Vincent van Gogh painted several versions of one of the world’s most iconic Sunflower paintings, in 1888/9 in Arles in the South of France, the paintings represented beauty and the ever changing cycle of life and death. Today five Sunflowers paintings are located in museums across the globe and have never been united. Until now that is. On 14 August 2017, in a world first, all those Sunflowers will come together in a ‘virtual exhibition’ bringing the paintings together in a way the artist could never have imagined.
This is the first time ever there has been a live Facebook ‘relay’ of this type between different institutions worldwide.
During a 95-minute period on that evening, The National Gallery (London), Van Gogh Museum (Amsterdam), Philadelphia Museum of Art, Neue Pinakothek (Munich) and the Seiji Togo Memorial Sompo Japan Nipponkoa Museum of Art (Tokyo) will link up in a unique and unprecedented global collaboration to explore the Sunflower series, live on Facebook.
Beginning at 5.50pm (UK time) in London, there will be a consecutive relay of five, 15-minute Facebook Live broadcasts. Each will take place in front of a different Sunflower painting, all will celebrate and explore Vincent van Gogh’s life and work.
In order to unite the paintings, and in such a way that would be totally impossible in the physical space of a gallery, the five galleries have worked with Facebook to create a fully immersive digital exhibition, Sunflowers 360.
Utilising a combination of VR technology and CGI to create an experience that will look and feel as if the five paintings were actually together in one room, viewers can interact with Sunflower 360 on Gear VR or view as a 360 video on Facebook. Entering the gallery in VR, people can rotate around a 360-degree environment to view each of the paintings or go on a guided tour of each painting. Willem van Gogh – the great-grandson of Van Gogh’s brother Theo – narrates the experience, sharing personal memories of the paintings. Sunflowers 360 is released today (10 August 2017) on the Facebook pages of each museum and through the Oculus store.
The inspiration for this world first collaboration came from the UK, where the National Gallery’s highly successful Sunflower display in 2014 reunited the London and Amsterdam versions of the painting for the first time in 65-years.
London’s National Gallery Director Dr. Gabriele Finaldi says “We launched our first Facebook Live a year ago and they’ve been growing in popularity ever since, so we are delighted to be teaming up with galleries all over the world and Facebook for the first ever live relay focusing on Van Gogh’s ‘Sunflowers’. This collaboration is a key step in the National Gallery’s Digital Strategy, which will see us fully explore the potential of immersive media to create new ways of experiencing art.”
Glenn Miller, Strategic Partner Manager for Facebook, said: “This iconic series of paintings have been experienced as individual pieces of art around the world. By creating this immersive experience we can now bring these masterpieces together, inspiring and bringing enjoyment to new and existing fans, no matter where they are in the world.”

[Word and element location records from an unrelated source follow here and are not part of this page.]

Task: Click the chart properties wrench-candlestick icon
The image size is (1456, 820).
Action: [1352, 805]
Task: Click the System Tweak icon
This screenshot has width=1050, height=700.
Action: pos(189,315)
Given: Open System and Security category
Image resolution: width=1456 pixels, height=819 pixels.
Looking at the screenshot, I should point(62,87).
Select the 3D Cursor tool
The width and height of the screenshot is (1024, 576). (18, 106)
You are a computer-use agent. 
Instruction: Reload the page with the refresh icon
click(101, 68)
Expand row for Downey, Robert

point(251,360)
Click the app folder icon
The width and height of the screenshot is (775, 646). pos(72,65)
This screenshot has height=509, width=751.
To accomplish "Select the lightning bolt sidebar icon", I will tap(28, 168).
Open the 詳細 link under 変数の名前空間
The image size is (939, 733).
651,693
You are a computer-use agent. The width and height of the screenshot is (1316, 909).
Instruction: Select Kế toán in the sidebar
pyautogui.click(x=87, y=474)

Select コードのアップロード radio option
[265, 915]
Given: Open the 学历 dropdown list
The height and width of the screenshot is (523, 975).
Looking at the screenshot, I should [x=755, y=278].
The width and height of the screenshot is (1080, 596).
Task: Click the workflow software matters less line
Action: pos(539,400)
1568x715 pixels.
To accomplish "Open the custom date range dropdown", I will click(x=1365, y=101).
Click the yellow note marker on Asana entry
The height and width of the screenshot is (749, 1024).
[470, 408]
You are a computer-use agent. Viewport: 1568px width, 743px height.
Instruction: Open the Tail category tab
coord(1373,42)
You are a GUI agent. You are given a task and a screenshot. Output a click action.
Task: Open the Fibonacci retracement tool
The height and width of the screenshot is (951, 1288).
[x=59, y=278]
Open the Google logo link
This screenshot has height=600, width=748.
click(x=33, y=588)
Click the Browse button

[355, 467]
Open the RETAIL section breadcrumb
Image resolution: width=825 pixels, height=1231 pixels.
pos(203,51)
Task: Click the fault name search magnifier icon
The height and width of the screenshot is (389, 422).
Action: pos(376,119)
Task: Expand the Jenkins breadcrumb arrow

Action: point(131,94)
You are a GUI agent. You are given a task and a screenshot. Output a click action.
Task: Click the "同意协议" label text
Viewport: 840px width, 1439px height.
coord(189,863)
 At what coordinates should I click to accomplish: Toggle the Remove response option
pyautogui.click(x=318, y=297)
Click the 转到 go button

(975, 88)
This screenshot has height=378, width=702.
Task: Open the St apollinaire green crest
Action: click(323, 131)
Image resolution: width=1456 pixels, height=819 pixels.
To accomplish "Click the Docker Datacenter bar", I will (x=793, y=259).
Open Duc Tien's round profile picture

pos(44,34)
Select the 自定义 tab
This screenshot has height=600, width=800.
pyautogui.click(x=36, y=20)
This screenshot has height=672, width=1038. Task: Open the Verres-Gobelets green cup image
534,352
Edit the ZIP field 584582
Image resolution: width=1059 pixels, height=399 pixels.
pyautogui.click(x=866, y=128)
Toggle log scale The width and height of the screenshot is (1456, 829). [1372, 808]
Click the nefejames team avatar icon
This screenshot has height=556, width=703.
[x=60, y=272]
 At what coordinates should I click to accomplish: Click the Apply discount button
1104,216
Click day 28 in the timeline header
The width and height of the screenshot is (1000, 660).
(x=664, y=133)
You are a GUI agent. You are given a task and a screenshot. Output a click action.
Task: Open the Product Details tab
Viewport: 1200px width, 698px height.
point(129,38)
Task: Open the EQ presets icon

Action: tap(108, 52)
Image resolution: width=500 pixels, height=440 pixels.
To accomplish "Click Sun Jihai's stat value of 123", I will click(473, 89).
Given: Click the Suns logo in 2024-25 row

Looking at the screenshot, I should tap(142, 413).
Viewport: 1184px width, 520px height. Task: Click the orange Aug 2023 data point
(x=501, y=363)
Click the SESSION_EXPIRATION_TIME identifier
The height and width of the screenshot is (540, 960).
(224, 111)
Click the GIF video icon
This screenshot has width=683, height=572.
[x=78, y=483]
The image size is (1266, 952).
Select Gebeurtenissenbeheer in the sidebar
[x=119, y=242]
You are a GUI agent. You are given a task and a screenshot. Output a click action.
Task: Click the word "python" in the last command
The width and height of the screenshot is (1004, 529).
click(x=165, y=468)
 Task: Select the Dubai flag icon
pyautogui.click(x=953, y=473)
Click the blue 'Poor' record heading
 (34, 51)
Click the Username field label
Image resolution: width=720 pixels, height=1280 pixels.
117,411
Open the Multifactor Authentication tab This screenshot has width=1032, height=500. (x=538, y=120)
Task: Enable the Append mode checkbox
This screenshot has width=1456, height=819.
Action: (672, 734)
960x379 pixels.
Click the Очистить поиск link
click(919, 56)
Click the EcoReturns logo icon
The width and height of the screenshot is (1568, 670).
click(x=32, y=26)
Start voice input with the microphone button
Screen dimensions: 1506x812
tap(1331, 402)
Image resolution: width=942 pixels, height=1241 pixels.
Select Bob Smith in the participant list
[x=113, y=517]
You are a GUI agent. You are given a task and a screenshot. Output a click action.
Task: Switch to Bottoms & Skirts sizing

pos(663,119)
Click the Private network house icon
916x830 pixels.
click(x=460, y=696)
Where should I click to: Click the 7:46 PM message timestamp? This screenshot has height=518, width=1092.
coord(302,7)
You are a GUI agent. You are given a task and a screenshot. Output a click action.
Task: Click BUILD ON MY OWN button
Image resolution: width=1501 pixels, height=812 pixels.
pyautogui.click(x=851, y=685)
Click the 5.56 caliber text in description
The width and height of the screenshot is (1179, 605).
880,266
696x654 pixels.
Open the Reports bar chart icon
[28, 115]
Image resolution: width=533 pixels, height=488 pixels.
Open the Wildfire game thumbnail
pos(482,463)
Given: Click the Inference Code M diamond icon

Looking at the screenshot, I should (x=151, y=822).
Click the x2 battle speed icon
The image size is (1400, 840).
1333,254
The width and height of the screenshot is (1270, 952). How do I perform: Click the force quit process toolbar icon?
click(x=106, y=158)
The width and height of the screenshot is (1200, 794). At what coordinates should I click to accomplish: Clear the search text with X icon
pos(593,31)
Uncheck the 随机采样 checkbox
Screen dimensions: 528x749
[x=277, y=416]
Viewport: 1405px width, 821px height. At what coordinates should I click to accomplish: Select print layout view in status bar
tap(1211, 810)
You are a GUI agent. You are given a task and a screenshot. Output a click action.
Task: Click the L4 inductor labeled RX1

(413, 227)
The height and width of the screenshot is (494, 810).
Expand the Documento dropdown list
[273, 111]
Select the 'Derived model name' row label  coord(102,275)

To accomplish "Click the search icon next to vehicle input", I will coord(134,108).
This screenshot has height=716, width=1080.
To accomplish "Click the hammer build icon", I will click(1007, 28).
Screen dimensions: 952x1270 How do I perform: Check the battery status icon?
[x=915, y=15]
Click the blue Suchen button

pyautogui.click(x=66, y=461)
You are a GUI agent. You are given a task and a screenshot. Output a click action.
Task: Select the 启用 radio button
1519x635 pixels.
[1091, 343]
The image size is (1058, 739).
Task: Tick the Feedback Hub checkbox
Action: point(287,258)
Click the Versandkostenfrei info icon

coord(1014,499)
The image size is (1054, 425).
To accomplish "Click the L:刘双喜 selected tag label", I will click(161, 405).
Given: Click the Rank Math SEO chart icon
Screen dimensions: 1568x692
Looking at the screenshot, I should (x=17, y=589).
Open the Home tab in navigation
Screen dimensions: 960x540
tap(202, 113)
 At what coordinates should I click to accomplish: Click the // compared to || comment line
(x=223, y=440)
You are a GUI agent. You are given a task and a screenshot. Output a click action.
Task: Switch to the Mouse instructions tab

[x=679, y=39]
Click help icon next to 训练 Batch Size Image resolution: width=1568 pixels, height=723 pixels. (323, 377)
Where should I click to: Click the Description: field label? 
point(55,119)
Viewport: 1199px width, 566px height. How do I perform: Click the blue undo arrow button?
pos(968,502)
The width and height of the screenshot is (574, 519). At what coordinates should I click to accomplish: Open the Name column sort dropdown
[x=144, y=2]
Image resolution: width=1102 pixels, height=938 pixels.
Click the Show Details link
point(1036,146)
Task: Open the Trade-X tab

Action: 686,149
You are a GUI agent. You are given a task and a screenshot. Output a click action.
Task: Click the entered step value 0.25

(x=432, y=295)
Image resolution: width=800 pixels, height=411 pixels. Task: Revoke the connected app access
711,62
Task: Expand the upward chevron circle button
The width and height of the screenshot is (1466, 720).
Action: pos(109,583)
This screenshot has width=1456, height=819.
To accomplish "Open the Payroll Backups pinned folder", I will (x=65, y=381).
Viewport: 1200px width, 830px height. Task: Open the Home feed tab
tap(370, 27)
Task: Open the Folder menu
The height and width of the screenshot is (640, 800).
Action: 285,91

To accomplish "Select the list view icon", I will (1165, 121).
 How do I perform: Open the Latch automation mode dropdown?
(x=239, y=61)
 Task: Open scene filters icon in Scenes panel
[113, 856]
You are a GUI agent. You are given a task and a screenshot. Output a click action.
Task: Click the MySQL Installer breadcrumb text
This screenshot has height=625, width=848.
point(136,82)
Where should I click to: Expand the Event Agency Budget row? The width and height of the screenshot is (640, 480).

Willem van Gogh said: “Rather like the ‘Mona Lisa’ and ‘The Night Watch’, Van Gogh’s ‘Sunflowers’ are works of art that continue to intrigue and inspire, perhaps into eternity. Indeed, each generation forges a fresh, highly personal bind with them. The virtual gallery and live stream now provide a novel way for art lovers, young and old, to admire these magnificent masterpieces, from all corners of the globe. I think this is fantastic!”
At the National Gallery, London the tour of Room 43 – where Sunflowers hangs – will be hosted by Christopher Riopelle, Curator of Post 1800 Paintings. He says “The excitement we saw three years ago when the London and Amsterdam ‘Sunflowers’ were shown together, especially among young visitors to the National Gallery, convinced us that there is a deep curiosity on the part of the public and scholars alike to understand how this famous series came into being, what the pictures meant to Vincent, and what they mean to us today.”